**INSTRUCTIONS TO FOLLOW**
There is one span to output from the data below: the lines starting at the line with "Click the Space field label" and ending at the line with "This screenshot has height=785, width=641.". Output it exactly, ends included, nothing more.

**** LISTED RECORDS ****

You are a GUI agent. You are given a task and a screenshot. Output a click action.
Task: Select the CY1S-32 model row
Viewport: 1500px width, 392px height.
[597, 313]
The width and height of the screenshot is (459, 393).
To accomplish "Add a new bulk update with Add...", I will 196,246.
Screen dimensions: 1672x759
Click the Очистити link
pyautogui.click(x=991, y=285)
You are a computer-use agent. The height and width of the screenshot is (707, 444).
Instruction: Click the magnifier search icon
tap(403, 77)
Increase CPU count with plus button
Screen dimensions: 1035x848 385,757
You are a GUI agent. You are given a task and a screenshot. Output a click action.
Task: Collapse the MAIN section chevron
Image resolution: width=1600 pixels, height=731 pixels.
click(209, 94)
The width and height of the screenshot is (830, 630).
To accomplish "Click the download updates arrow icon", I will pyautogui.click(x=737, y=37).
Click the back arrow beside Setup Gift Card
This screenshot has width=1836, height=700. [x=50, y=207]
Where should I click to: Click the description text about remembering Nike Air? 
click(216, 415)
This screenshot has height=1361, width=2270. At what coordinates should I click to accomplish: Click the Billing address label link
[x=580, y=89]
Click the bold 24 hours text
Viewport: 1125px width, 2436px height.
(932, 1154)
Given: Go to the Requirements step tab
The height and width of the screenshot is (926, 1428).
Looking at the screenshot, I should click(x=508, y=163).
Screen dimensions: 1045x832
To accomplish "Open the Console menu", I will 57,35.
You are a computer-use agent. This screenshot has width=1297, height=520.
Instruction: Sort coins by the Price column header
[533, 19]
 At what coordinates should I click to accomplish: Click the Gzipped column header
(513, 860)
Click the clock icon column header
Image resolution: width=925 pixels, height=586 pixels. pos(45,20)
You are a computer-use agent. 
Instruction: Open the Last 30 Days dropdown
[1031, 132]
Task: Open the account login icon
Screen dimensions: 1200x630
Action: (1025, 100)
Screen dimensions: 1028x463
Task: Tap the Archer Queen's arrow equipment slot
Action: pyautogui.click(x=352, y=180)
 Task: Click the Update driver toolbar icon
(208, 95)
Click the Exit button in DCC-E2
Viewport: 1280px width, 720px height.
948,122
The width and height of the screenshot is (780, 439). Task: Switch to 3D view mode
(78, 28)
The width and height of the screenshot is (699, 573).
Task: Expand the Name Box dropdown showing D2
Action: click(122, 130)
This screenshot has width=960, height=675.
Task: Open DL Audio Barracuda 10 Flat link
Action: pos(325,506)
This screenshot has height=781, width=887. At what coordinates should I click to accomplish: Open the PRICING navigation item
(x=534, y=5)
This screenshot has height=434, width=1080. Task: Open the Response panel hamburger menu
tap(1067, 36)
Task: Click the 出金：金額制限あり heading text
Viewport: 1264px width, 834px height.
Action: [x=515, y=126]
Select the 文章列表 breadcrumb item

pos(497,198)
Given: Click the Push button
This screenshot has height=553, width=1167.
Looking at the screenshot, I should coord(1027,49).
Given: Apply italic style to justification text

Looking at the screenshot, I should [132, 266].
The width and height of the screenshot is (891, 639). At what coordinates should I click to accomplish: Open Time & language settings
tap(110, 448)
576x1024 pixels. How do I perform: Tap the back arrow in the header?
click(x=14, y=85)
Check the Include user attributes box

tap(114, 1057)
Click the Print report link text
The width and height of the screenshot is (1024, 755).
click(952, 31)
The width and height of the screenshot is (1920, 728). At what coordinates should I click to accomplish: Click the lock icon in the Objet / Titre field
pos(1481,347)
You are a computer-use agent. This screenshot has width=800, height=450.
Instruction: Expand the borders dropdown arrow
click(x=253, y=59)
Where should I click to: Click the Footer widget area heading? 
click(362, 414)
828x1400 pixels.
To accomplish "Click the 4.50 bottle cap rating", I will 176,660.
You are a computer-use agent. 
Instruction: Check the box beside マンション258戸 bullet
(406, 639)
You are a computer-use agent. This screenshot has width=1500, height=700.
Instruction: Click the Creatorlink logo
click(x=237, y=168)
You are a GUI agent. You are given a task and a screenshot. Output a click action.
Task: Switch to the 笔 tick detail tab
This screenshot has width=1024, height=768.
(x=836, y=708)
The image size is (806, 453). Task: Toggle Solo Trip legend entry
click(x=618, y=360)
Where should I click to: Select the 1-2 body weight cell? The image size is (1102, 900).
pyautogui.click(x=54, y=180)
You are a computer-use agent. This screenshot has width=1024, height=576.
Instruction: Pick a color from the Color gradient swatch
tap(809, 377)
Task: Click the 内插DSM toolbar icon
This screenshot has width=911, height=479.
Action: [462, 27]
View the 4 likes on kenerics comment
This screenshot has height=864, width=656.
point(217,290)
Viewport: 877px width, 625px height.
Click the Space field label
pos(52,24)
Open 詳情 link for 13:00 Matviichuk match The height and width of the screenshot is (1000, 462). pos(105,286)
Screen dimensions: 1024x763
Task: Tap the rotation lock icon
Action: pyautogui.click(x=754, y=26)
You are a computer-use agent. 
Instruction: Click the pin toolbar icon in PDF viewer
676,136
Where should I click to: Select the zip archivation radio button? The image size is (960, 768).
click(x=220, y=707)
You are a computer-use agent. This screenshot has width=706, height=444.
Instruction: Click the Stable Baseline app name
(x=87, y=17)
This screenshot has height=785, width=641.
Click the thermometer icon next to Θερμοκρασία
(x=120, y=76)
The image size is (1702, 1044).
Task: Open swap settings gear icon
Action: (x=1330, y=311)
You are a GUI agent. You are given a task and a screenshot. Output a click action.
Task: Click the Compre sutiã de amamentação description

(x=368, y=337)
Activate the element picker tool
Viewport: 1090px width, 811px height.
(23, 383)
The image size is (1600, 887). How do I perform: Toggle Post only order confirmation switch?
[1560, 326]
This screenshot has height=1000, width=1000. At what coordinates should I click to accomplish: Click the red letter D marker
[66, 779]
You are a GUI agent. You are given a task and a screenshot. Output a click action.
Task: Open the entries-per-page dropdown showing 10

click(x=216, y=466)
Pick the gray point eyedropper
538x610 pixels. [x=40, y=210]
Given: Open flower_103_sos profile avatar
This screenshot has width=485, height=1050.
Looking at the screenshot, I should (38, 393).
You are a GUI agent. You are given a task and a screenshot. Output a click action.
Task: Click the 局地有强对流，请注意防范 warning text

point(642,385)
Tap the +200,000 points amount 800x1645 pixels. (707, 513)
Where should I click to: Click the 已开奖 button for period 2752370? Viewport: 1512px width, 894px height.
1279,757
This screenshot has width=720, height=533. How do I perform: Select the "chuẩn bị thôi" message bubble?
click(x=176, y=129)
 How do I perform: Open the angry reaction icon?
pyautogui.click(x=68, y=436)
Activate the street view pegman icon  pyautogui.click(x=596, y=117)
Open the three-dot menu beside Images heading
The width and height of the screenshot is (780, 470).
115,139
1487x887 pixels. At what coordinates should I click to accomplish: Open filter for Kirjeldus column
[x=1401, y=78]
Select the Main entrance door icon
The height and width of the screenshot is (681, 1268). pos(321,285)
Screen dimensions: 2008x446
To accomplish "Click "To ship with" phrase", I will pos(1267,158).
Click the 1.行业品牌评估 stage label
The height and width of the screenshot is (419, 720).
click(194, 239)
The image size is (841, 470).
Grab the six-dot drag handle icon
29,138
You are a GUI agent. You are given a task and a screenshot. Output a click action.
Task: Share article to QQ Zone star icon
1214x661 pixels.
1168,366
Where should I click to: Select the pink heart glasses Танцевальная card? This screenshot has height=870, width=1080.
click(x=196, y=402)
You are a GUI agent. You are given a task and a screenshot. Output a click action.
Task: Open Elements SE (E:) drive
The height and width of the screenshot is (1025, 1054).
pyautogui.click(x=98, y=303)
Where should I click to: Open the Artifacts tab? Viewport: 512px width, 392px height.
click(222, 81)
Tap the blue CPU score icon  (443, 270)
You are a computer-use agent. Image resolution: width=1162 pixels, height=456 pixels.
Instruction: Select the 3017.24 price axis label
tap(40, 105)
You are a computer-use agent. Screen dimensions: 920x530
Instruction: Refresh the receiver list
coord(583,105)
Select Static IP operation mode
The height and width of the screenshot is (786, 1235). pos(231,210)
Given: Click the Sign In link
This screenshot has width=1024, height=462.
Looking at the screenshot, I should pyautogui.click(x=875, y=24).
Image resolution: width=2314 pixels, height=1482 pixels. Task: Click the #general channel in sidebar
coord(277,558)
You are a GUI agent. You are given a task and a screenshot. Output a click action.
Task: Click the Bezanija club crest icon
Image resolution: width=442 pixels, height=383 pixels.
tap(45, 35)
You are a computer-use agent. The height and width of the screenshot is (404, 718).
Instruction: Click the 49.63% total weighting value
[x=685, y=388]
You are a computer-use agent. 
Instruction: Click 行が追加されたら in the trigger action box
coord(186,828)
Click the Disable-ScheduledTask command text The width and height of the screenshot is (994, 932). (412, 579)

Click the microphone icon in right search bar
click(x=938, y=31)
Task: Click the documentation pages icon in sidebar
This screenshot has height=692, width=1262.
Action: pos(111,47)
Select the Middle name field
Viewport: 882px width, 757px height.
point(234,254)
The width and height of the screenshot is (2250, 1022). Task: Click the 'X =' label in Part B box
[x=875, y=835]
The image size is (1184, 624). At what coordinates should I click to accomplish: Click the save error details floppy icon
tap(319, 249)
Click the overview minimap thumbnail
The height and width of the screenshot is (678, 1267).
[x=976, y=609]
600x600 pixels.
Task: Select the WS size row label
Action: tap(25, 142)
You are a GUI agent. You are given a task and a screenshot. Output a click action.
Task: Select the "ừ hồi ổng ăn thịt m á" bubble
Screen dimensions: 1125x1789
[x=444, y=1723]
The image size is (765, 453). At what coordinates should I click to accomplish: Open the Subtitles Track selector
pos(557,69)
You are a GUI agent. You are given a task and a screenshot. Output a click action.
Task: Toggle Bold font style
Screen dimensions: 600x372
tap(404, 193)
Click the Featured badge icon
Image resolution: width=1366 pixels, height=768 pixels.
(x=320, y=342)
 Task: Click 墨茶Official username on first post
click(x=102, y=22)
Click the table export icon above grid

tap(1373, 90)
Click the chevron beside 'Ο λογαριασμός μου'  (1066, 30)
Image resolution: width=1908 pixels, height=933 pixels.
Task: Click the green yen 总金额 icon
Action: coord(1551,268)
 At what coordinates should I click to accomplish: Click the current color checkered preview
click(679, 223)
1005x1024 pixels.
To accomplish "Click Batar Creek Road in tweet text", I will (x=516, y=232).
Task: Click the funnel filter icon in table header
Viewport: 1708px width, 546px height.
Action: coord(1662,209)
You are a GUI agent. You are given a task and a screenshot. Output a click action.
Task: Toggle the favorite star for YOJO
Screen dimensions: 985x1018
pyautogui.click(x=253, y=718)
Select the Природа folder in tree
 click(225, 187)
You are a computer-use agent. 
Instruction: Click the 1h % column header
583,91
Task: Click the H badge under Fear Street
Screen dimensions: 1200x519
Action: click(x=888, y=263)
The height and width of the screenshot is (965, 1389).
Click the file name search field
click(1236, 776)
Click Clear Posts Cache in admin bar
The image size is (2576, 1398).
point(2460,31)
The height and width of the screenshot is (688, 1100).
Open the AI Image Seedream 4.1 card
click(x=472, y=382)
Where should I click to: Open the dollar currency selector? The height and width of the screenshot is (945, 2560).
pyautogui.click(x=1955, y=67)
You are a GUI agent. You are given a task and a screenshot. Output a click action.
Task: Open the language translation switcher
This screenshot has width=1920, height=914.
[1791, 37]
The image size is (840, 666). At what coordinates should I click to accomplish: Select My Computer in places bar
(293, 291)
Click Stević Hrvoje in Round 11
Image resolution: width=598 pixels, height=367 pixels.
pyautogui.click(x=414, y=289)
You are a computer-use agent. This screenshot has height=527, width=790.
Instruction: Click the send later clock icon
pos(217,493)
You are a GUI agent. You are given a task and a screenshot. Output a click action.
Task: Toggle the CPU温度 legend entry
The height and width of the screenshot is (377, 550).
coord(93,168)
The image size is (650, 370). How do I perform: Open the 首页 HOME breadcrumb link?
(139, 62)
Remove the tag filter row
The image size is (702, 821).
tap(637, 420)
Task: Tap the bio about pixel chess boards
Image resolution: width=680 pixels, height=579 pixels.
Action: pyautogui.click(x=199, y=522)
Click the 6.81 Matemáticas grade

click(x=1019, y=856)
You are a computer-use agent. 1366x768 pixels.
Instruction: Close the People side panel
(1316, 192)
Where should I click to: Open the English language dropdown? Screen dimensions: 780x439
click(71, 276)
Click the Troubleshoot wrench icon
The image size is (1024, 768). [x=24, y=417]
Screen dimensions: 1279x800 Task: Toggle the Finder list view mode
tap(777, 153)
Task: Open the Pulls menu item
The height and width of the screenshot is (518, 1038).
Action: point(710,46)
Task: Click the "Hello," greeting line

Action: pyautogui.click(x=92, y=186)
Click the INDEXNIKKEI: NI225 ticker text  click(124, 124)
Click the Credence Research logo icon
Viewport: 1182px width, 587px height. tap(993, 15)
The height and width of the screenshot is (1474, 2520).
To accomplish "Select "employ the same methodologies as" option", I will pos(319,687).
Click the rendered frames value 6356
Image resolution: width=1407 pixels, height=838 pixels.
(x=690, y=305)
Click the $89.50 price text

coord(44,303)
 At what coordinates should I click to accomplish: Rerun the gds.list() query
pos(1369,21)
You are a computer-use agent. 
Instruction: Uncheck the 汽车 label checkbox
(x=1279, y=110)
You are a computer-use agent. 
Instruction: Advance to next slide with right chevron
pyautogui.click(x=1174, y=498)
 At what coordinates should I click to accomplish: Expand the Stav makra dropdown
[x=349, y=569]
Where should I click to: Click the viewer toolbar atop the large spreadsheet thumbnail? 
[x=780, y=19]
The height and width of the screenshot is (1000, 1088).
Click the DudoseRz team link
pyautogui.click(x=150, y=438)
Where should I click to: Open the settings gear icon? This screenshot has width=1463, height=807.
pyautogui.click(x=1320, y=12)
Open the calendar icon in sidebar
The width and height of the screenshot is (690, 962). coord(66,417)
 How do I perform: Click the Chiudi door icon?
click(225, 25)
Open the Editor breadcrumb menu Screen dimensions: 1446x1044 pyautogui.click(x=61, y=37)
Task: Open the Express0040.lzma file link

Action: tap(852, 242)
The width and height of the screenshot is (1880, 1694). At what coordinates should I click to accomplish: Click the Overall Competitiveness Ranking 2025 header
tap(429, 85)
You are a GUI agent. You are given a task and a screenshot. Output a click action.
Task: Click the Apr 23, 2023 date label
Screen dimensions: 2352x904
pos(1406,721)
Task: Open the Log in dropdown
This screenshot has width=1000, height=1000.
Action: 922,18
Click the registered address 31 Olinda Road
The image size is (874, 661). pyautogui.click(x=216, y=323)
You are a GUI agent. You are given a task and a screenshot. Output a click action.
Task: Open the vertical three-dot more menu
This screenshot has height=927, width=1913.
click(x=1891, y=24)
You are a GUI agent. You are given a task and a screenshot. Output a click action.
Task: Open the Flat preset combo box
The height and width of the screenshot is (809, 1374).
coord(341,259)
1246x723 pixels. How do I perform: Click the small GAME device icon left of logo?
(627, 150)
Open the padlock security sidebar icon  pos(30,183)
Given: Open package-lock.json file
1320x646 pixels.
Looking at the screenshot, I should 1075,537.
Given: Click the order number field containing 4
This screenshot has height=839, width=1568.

****

**TASK RESPONSE**
Click the Space field label
pos(52,24)
Open 詳情 link for 13:00 Matviichuk match The height and width of the screenshot is (1000, 462). pos(105,286)
Screen dimensions: 1024x763
Task: Tap the rotation lock icon
Action: pyautogui.click(x=754, y=26)
You are a computer-use agent. 
Instruction: Click the pin toolbar icon in PDF viewer
676,136
Where should I click to: Select the zip archivation radio button? The image size is (960, 768).
click(x=220, y=707)
You are a computer-use agent. This screenshot has width=706, height=444.
Instruction: Click the Stable Baseline app name
(x=87, y=17)
This screenshot has height=785, width=641.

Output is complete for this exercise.